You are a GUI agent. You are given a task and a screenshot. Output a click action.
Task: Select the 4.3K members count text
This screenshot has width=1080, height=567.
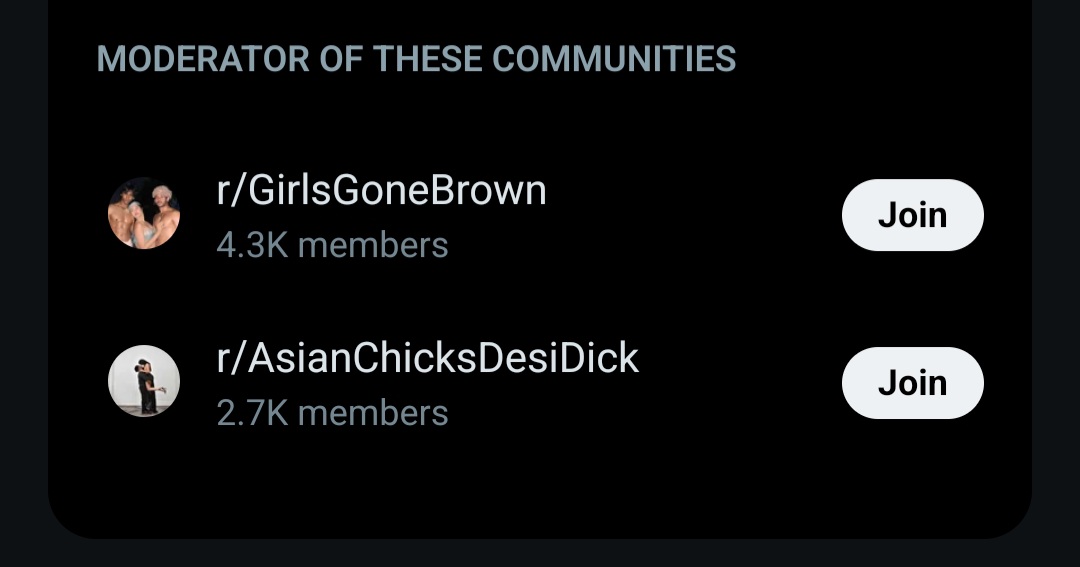[x=332, y=245]
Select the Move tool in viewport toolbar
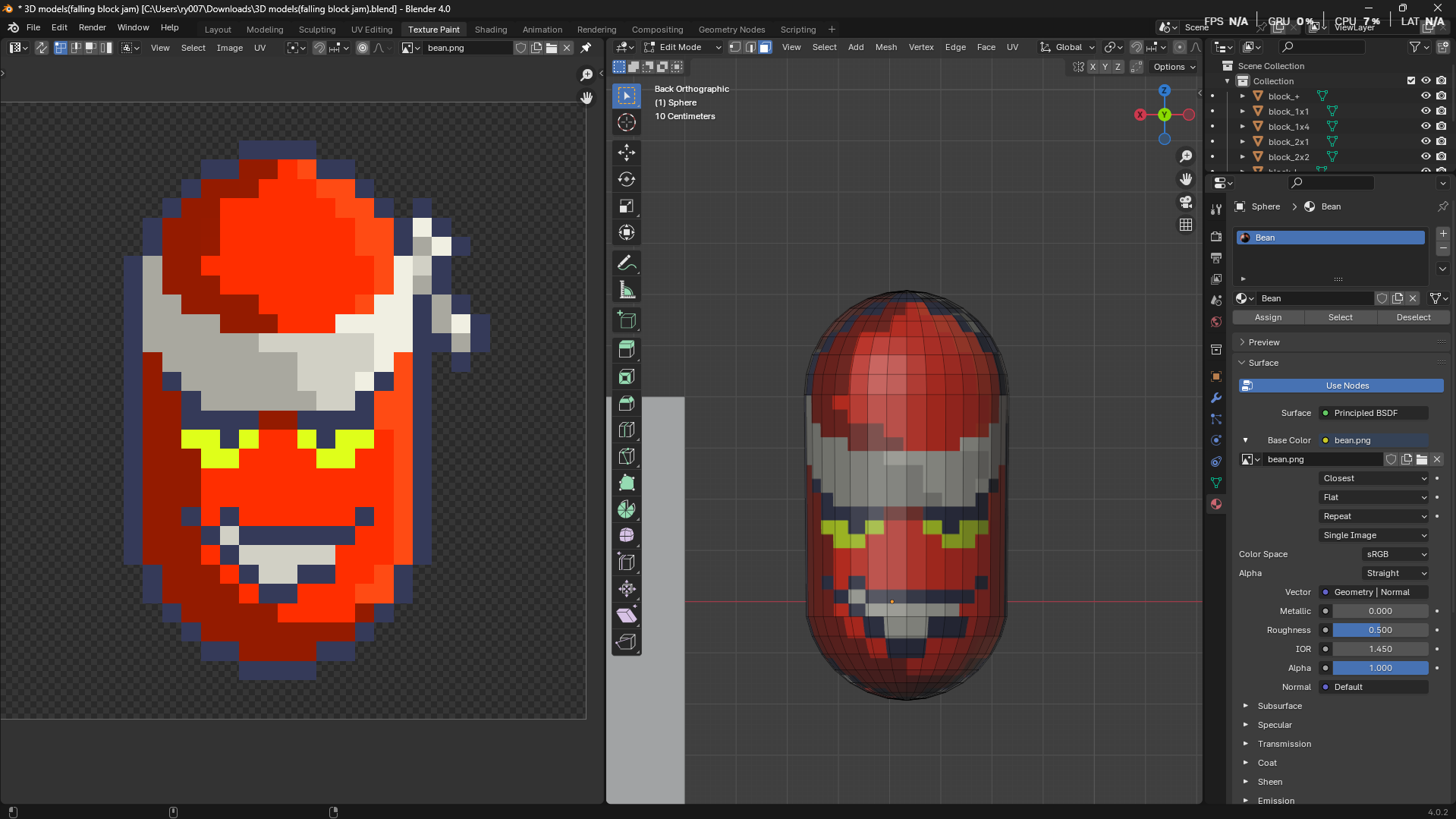The height and width of the screenshot is (819, 1456). (x=626, y=153)
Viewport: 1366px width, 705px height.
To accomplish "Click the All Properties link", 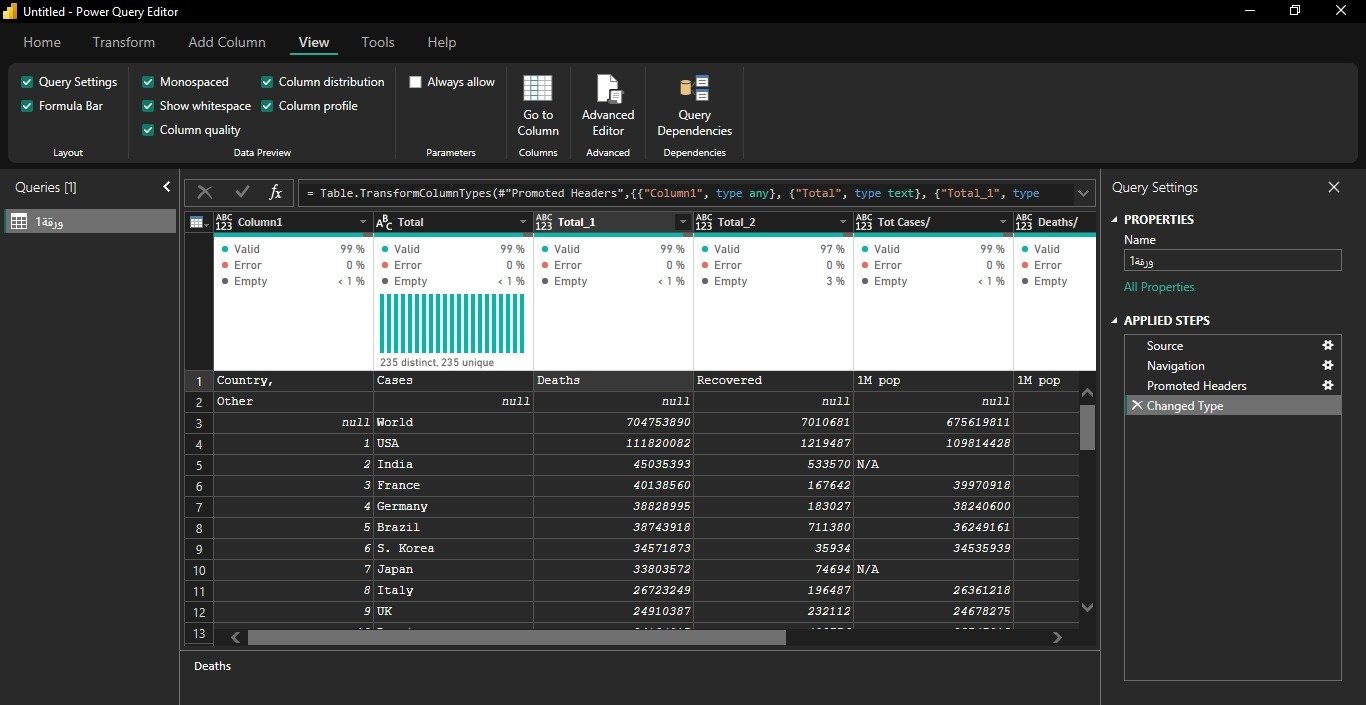I will pyautogui.click(x=1159, y=287).
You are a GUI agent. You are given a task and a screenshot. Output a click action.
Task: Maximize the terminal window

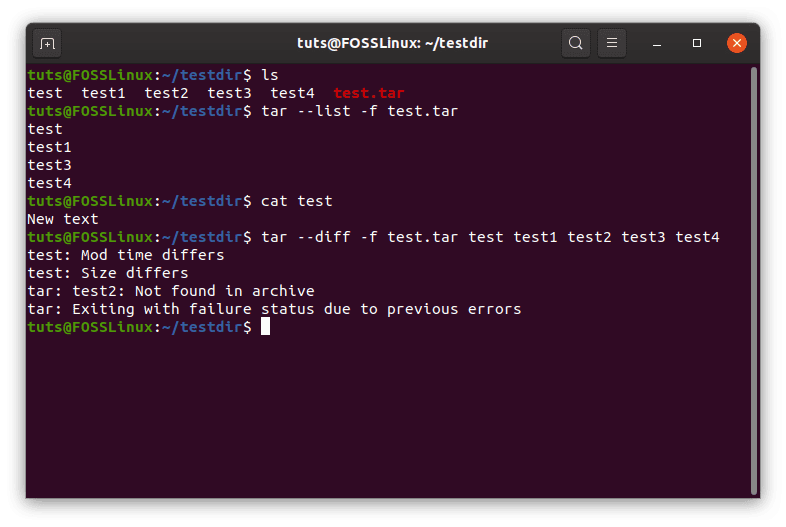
^^^^^^^^
Print the entries as they stand, first line through the line holding "Viewport: 1366px width, 705px height.", with every picture removed.

You are a GUI agent. You are given a task and a screenshot. Output a click action.
Task: Select the 4.3K members count text
This screenshot has width=1080, height=567.
[x=332, y=245]
Select the Move tool in viewport toolbar
The height and width of the screenshot is (819, 1456). (x=626, y=153)
Viewport: 1366px width, 705px height.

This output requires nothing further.